246 Friday. 19th. CFA

1837-05-19

Friday. 19th. CFA
Friday. 19th.

Cloudy with mist and occasional rain. I went to the Office. Time not passed as usefully as it should be. It has been impossible for me to fix my mind firmly upon any thing for several days past. The various rumours afloat, the exciting character of the information and besides my approaching change of residence unsettle me. The story of the proclamation is confirmed, the suspension of the bonds is also confirmed, so that things are now at rest for the moment, but the news from England is more and more indicative of a commercial crisis in that quarter.1

Home, writing upon the currency but I do not get on, and I do not know that I shall not have to give it up.
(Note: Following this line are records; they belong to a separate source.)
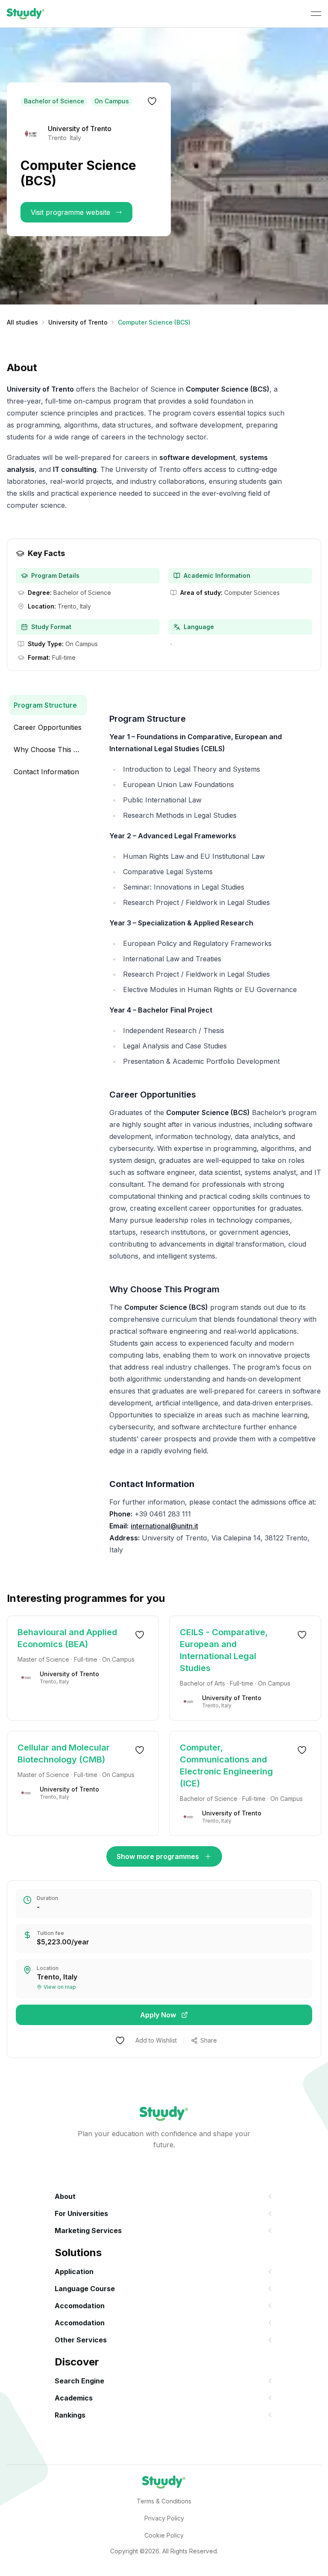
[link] (26, 14)
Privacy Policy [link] (164, 2518)
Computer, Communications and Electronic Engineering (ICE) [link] (226, 1765)
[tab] (48, 705)
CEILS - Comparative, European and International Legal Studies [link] (224, 1650)
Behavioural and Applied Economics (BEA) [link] (67, 1638)
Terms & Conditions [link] (164, 2501)
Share (208, 2040)
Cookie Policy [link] (164, 2535)
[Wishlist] (152, 101)
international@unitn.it (164, 1526)
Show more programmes (158, 1856)
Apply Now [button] (158, 2015)
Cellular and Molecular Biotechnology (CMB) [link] (64, 1753)
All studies (22, 322)
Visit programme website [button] (70, 212)
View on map (60, 1987)
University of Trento (78, 322)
Not that I have not in my head the elements of a whole system, but I am so situated as to be ill able to give it currency.
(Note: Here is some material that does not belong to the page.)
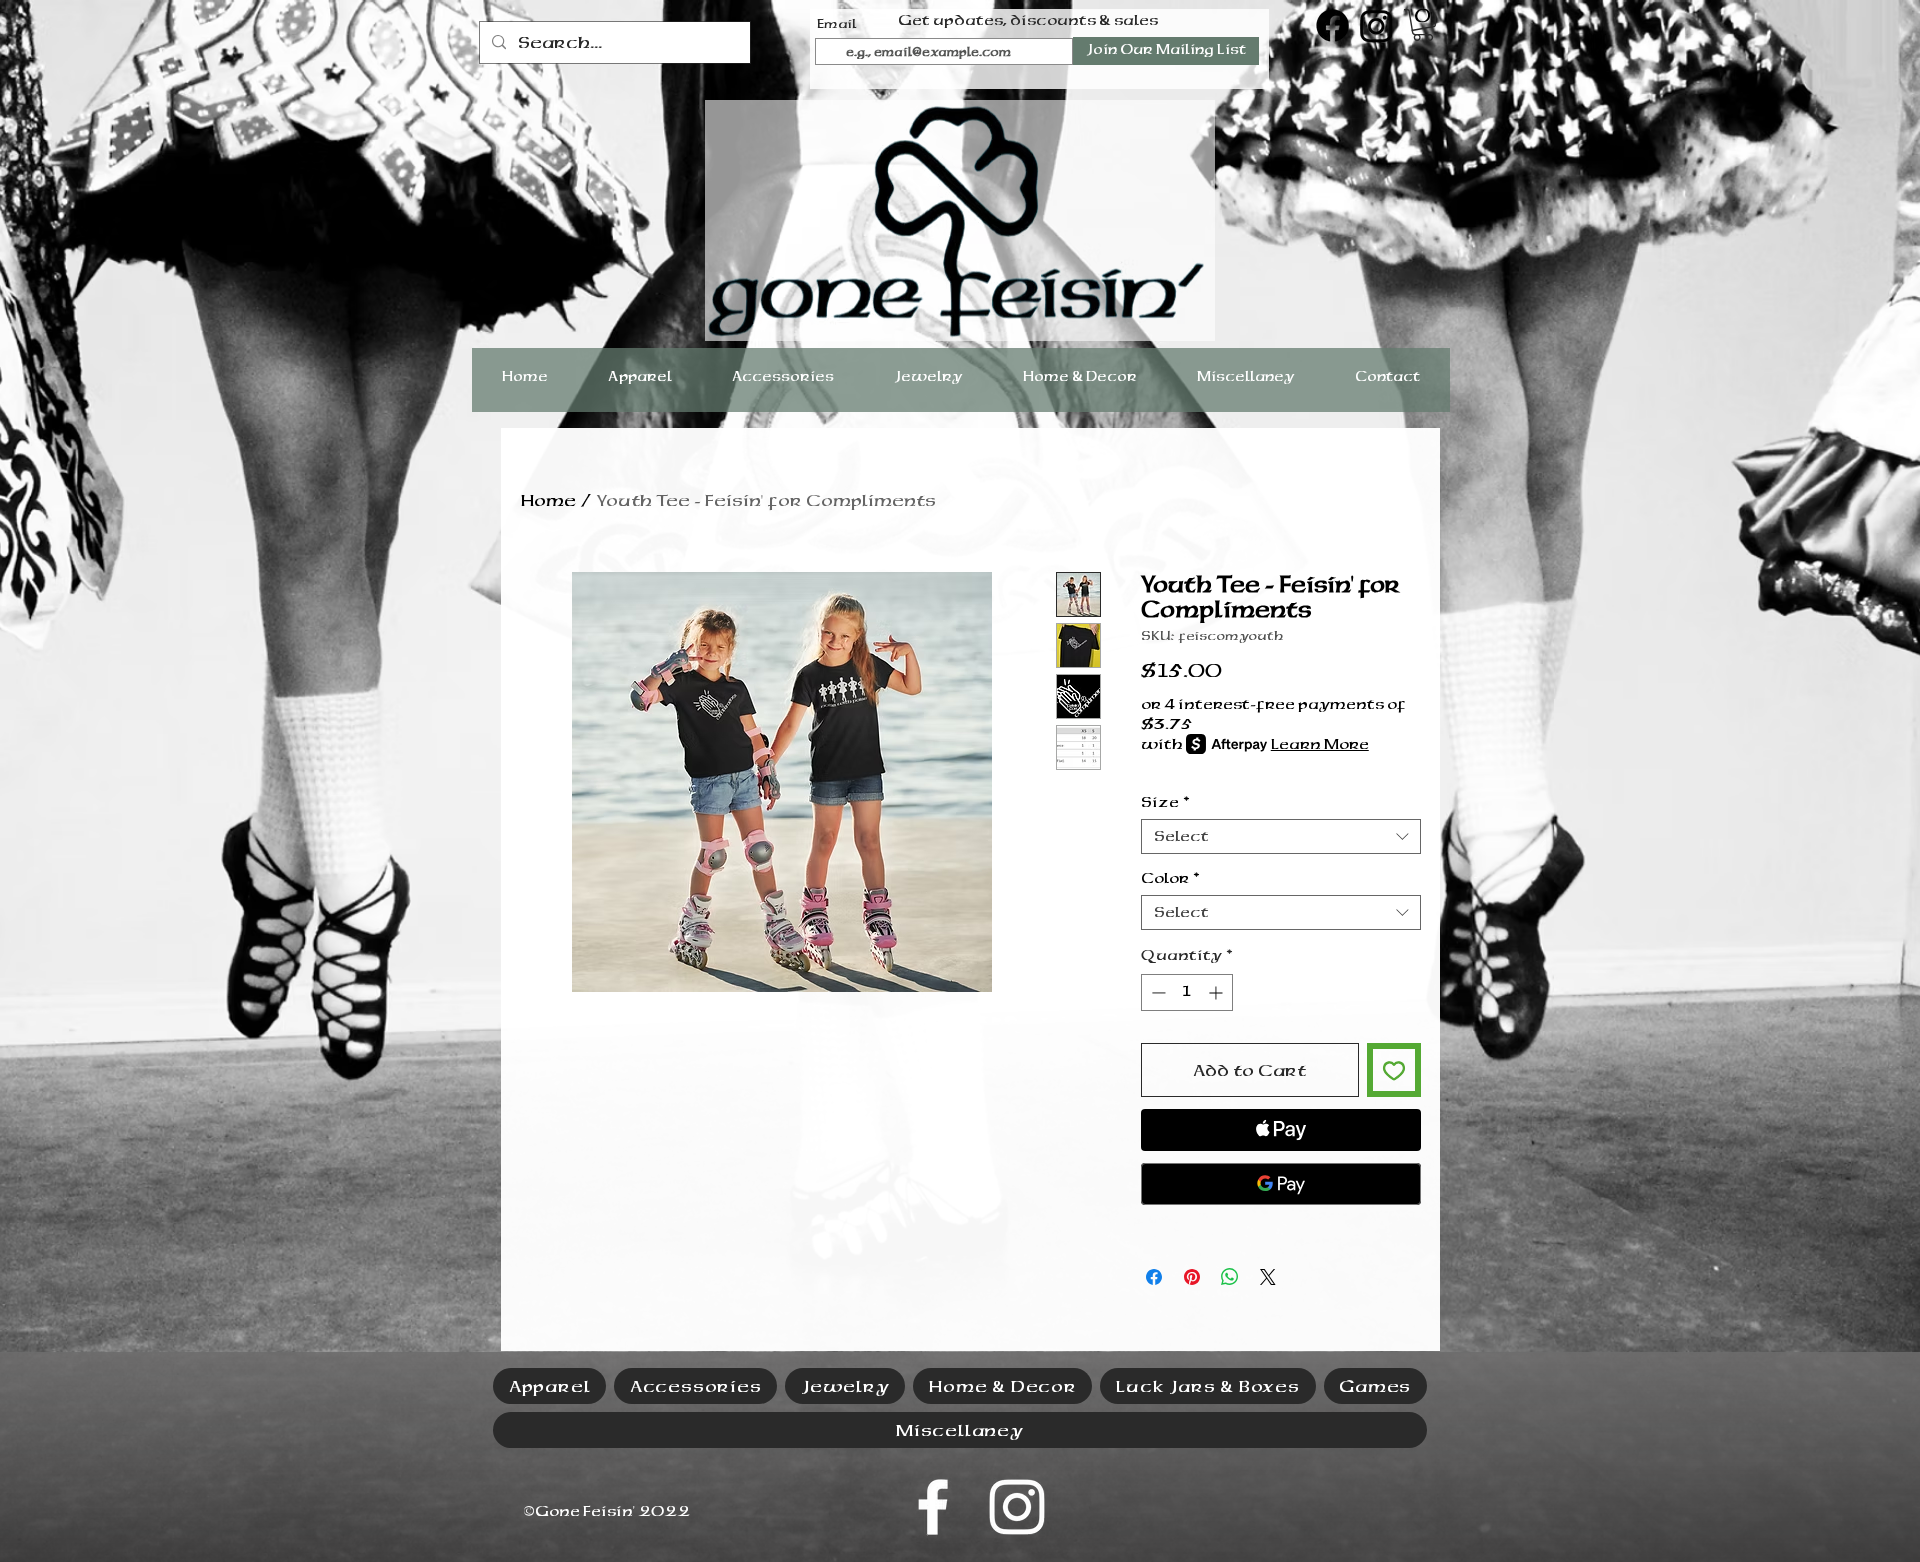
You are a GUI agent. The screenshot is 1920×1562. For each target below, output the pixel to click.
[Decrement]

Evening, to the Theatre. Three pieces—The forced Marriage, the Loan of a Lover and Twice Killed. The performers, Mr. and Mrs. Keeley—the first a sort of Comedie Larmoyante turning upon the honesty of a Lawyer, the others farces.2 Their style of acting is the low Comic and is very good of it’s kind. We returned home late very much amused.

1.

The presidential proclamation called upon the Congress to convene in special session on the first Monday in September. Secretary of the Treasury Levi Woodbury issued notice that Custom House bonds falling due and not paid in specie would be extended until a reasonable time after the convening of the Congress. There was further disturbing news from London (Daily Advertiser, 19 May, p. 2., col. 3; 20 May, p. 2, col. 5).

2.

Mr. and Mrs. Robert Keeley of the London theater had made their first American appearance to great applause in New York in Sept. 1836. They had introduced J. B. Buckstone’s Julie, or the Forced Marriage, a sentimental domestic comedy, to the New York stage as recently as the first of May. The Loan of a Lover by Planché and the farce Twice Killed had been in the Keeleys’ repertoire since Dec. 1836 (Odell, Annals N.Y. Stage , 4:18, 114, 119–120, 127).